> _WHAT YOU ARE ASKED TO DO_
Write out each line of the material again, word for word.

> _RECORD SET_
*** Begin section ***

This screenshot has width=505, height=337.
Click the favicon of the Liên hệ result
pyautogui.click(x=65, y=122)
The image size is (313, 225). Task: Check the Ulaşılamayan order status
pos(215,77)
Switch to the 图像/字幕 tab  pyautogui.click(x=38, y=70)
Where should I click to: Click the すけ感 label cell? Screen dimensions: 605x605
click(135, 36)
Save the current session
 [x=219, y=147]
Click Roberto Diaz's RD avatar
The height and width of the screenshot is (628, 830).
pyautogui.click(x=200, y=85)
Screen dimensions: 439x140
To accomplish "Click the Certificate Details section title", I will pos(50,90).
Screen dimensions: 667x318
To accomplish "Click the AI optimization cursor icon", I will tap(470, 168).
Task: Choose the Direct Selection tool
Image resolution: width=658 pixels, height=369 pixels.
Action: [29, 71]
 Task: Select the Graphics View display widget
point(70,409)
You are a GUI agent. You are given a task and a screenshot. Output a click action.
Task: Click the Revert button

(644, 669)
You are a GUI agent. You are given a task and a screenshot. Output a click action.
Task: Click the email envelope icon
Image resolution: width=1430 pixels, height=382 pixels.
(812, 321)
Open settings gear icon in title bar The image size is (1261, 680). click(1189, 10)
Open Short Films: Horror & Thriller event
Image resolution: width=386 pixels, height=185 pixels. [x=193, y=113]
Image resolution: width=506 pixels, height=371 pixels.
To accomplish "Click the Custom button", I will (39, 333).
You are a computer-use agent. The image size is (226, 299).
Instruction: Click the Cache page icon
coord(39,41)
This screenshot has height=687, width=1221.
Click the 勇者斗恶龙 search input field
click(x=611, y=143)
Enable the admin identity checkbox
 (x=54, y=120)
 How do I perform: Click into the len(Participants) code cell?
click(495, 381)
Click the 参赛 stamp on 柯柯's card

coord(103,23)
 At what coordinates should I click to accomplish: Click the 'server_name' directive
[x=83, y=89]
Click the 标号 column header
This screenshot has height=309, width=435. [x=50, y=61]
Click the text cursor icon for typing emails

*** End section ***

> _TASK RESPONSE_
This screenshot has width=505, height=337.
Click the favicon of the Liên hệ result
pyautogui.click(x=65, y=122)
The image size is (313, 225). Task: Check the Ulaşılamayan order status
pos(215,77)
Switch to the 图像/字幕 tab  pyautogui.click(x=38, y=70)
Where should I click to: Click the すけ感 label cell? Screen dimensions: 605x605
click(135, 36)
Save the current session
 [x=219, y=147]
Click Roberto Diaz's RD avatar
The height and width of the screenshot is (628, 830).
pyautogui.click(x=200, y=85)
Screen dimensions: 439x140
To accomplish "Click the Certificate Details section title", I will pos(50,90).
Screen dimensions: 667x318
To accomplish "Click the AI optimization cursor icon", I will tap(470, 168).
Task: Choose the Direct Selection tool
Image resolution: width=658 pixels, height=369 pixels.
Action: [29, 71]
 Task: Select the Graphics View display widget
point(70,409)
You are a GUI agent. You are given a task and a screenshot. Output a click action.
Task: Click the Revert button

(644, 669)
You are a GUI agent. You are given a task and a screenshot. Output a click action.
Task: Click the email envelope icon
Image resolution: width=1430 pixels, height=382 pixels.
(812, 321)
Open settings gear icon in title bar The image size is (1261, 680). click(1189, 10)
Open Short Films: Horror & Thriller event
Image resolution: width=386 pixels, height=185 pixels. [x=193, y=113]
Image resolution: width=506 pixels, height=371 pixels.
To accomplish "Click the Custom button", I will (39, 333).
You are a computer-use agent. The image size is (226, 299).
Instruction: Click the Cache page icon
coord(39,41)
This screenshot has height=687, width=1221.
Click the 勇者斗恶龙 search input field
click(x=611, y=143)
Enable the admin identity checkbox
 (x=54, y=120)
 How do I perform: Click into the len(Participants) code cell?
click(495, 381)
Click the 参赛 stamp on 柯柯's card

coord(103,23)
 At what coordinates should I click to accomplish: Click the 'server_name' directive
[x=83, y=89]
Click the 标号 column header
This screenshot has height=309, width=435. [x=50, y=61]
Click the text cursor icon for typing emails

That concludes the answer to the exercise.